Было установлено, что концентрация ДГК в % от общих жирных кислот на 3 месяце в грудном молоке лиц Группы 1 была 0,25(±0,10) по сравнению с 0,26(±0,13) и 0,50(±0,19) у лиц Группы 2 и Группы 3 соответственно. Эффект лечения был значимым в Группе 3 по сравнению с Группами 1 и 2. Концентрация ДГК в красных кровяных клетках (% от общих жирных кислот) на 3 месяце у детей в Группе 1 составила 7,49(±2,00) по сравнению с 6,88(±2,76) в Группе 2 и 9,79(±2,21) в Группе 3. Вновь эффекты лечения значительно различались.
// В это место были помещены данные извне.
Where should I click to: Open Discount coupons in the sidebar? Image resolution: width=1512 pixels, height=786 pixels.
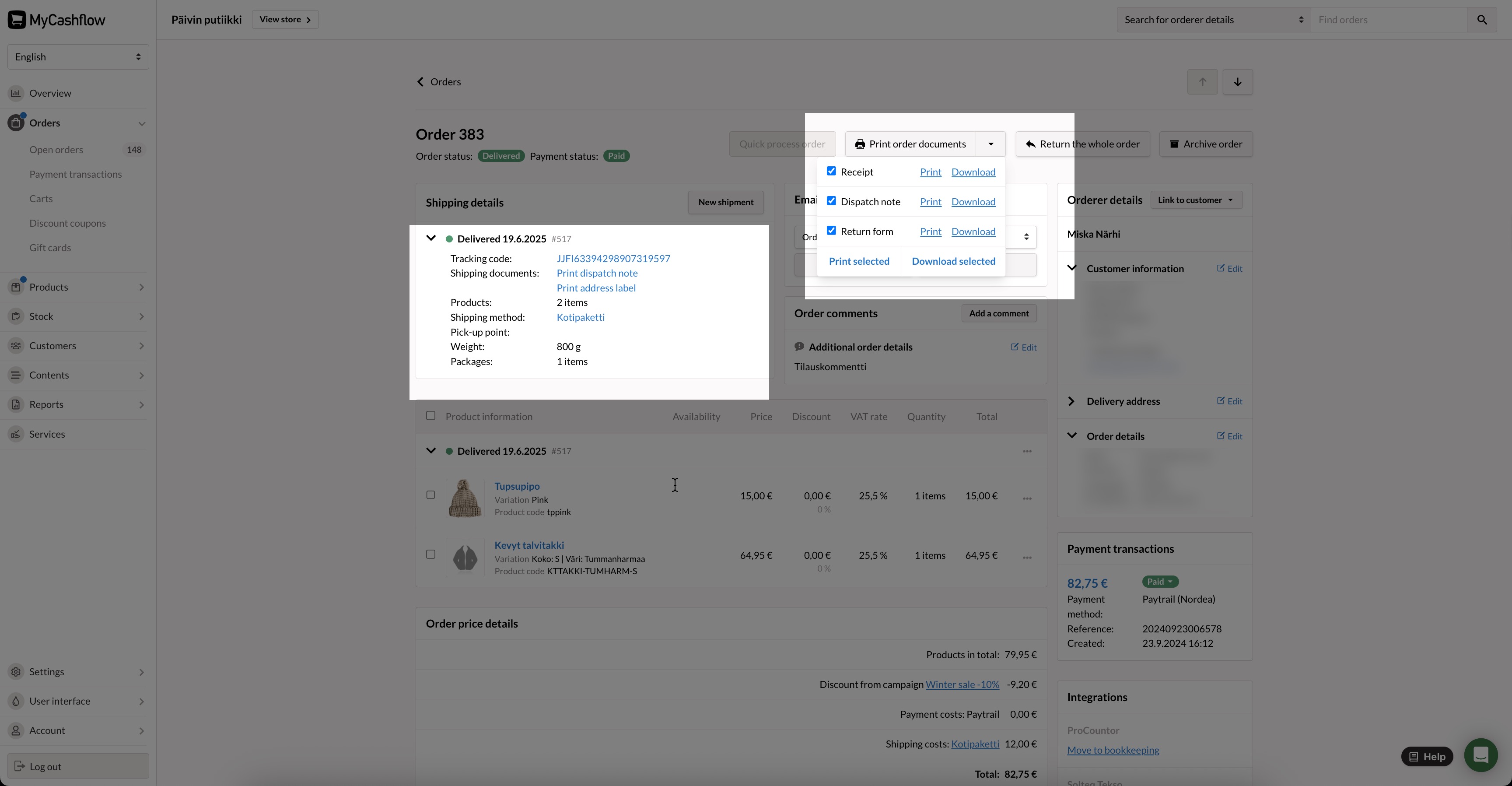click(x=67, y=224)
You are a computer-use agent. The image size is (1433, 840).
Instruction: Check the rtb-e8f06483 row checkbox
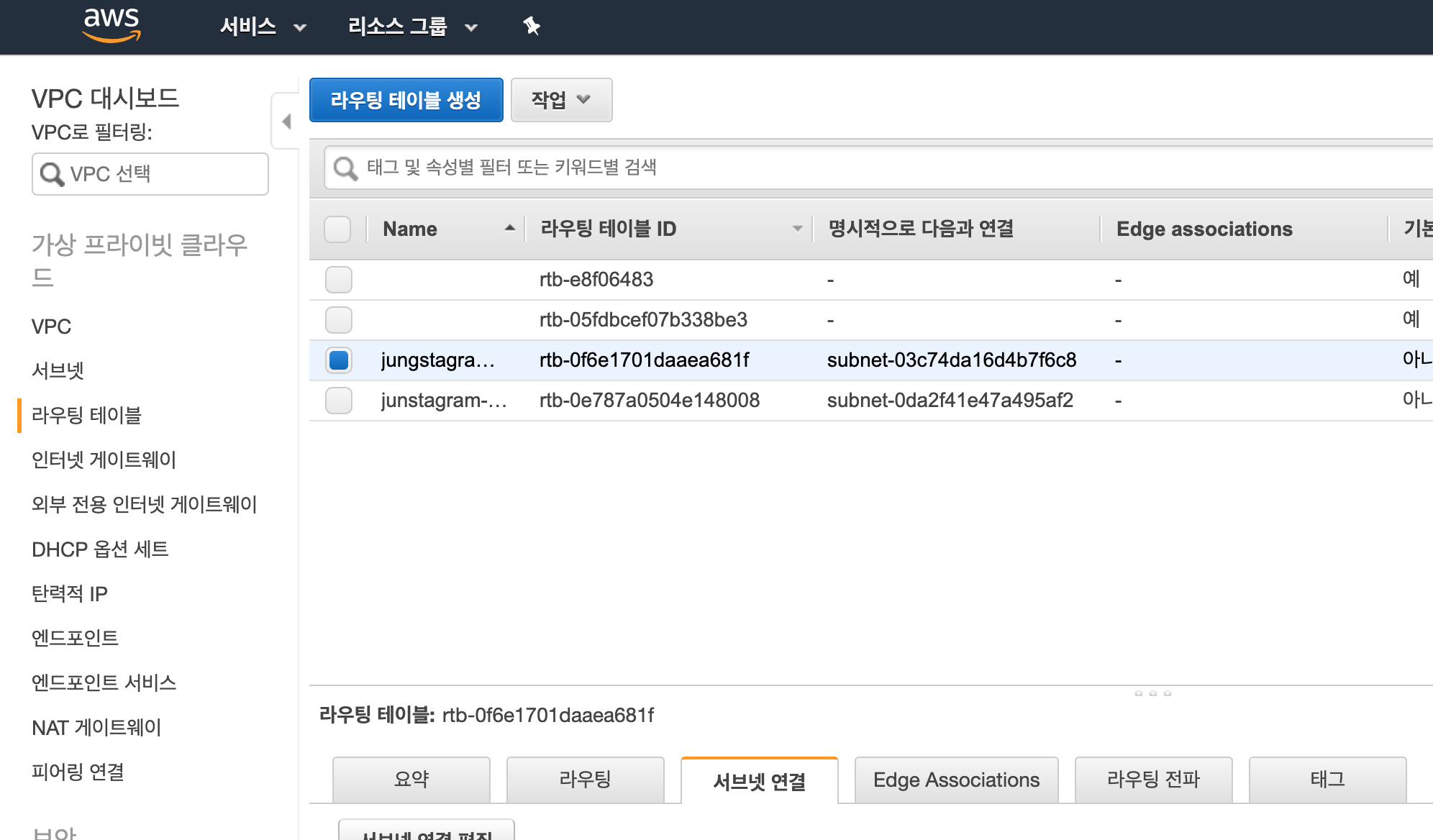point(338,279)
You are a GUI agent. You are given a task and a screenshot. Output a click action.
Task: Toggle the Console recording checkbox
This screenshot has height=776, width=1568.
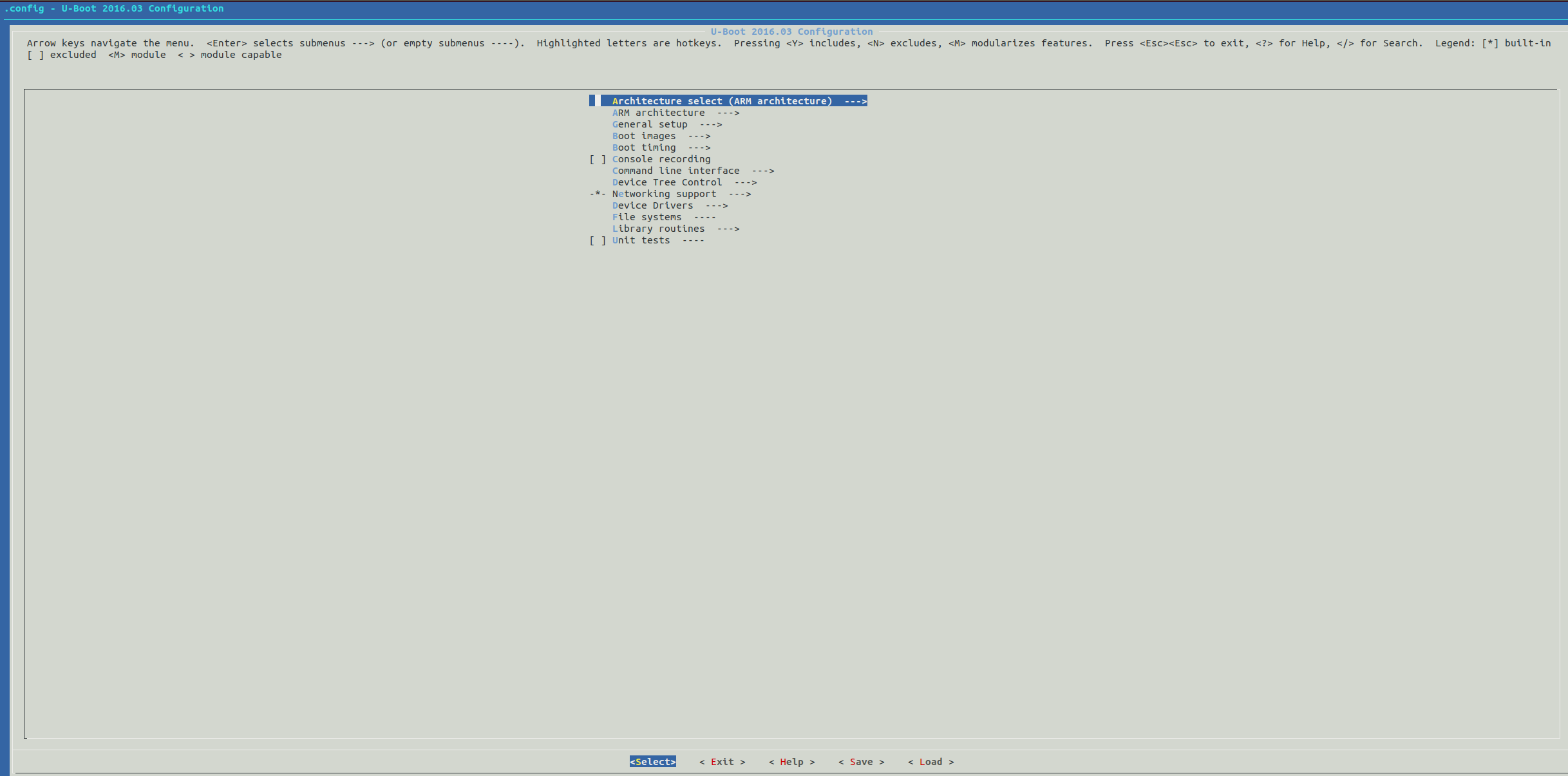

Далее, соотношение омега 6: омега 3 в красных кровяных клетках у женщин Групп 1 и 2 составило 2:1 по сравнению с 1,55:1 у женщин в Группе 3. Также соотношение омега 6:омега 3 в грудном молоке женщин Групп 1 и 2 составило 2:1 по сравнению с 0,85:1 у женщин Группы 3, а соотношение омега 6: омега 3 в красных кровяных клетках детей в Группах 1 и 2 в трехмесячном возрасте было 2,4:1 по сравнению с 1,6:1 у детей женщин Группы 3 в том же возрасте.

При рождении антропометрические значения были почти идентичными во всех группах. Но значительный зависимый от времени эффект наблюдался у детей Группы 3 в отношении веса (р=0,049) и ИМТ (р=0,044), при учете пола, гестационного и хронологического возраста ребенка, образования матери, количества детей в семье, ИМТ, гестационного прироста веса и грудного вскармливания. После контроля всех влияющих переменных было найдено, что дети в возрасте 21 месяц из Группы 3 имели значительно меньший вес (меньше на 0,6 кг, р=0,006) и ИМТ (меньше на 0,77, р=0,031), чем дети в Группах 1 и 2, в то время как окружность головы была слегка больше в Группе 3, а рост был сходным во всех группах. Поскольку рост тела считается индикатором безжировой массы тела, таким образом можно сказать, что дети из Группы 3, имеющие меньший вес и ИМТ, чем дети из Групп 1 и 2, но сходный рост, имеют большую безжировую массу тела, чем дети из Групп 1 и 2.